1. **Ingress topology:** keep nginx in front, or let the Caret listener terminate the webhook directly?
2. **Auth model:** bearer only for parity, or proper Gitea HMAC as the new standard?
3. **Judgment primitive:** Channels plugin, direct Claude Code primitive, or temporary dependency on OpenClaw for wake-up?
4. **Script packaging:** copy the existing scripts wholesale first, or split them into library + thin wrappers?
5. **Repo registration:** per-repo hooks only, or system-level hook once token/admin constraints are solved?
6. **Retry model:** synchronous fire-and-log only, or file-backed retry queue for transient failures?
7. **Observability:** plain JSONL logs only, or add a health endpoint plus counters and replay tooling?

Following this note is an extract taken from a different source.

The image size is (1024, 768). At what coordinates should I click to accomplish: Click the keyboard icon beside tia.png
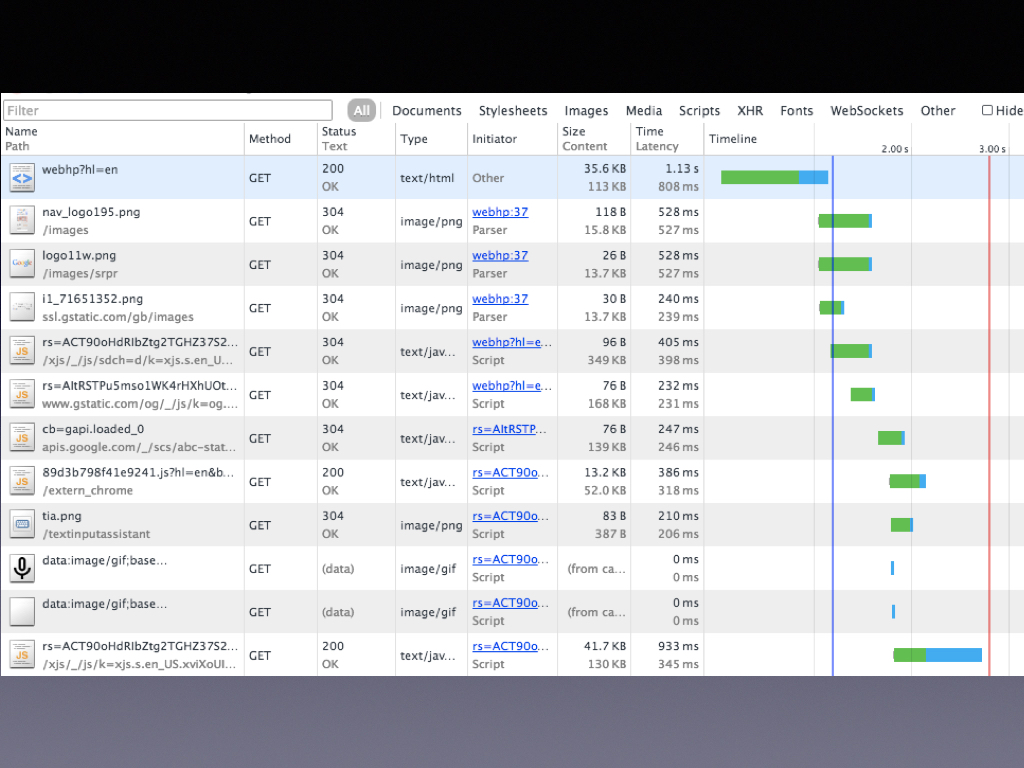click(x=22, y=525)
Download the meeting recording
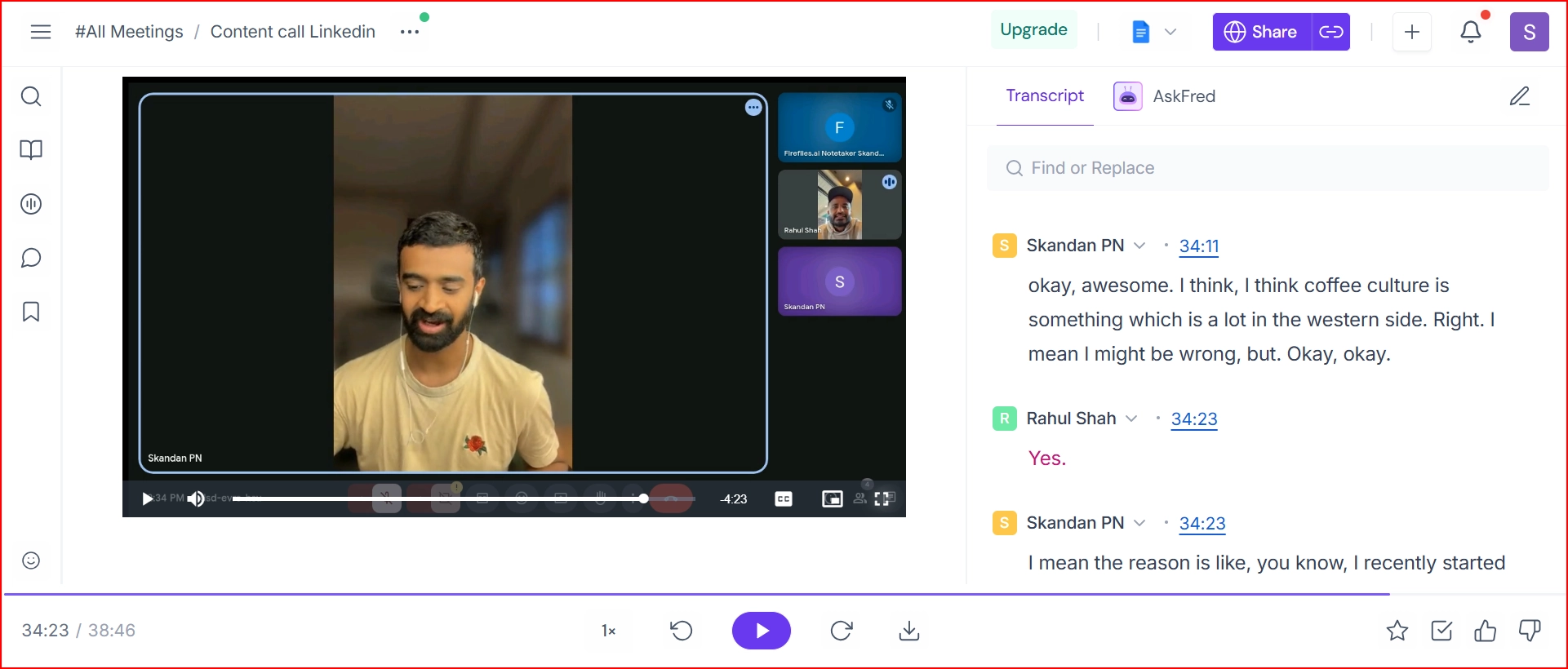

8. **Workflow semantics:** which current issue/comment workflows are worth preserving exactly, and which can be simplified?
## Recommended next step
Move to **Phase 1 — Architecture design** with the following framing:
- Treat this document as the baseline map of the current system
- Design only the **Gitea-facing slice**, not a gateway replacement
- Preserve the deterministic/judgment split
- Improve webhook authentication with real HMAC
- Make observability first-class because the current environment is already degraded
That keeps the project in the "days" category instead of letting it sprawl back into a multi-week platform rewrite.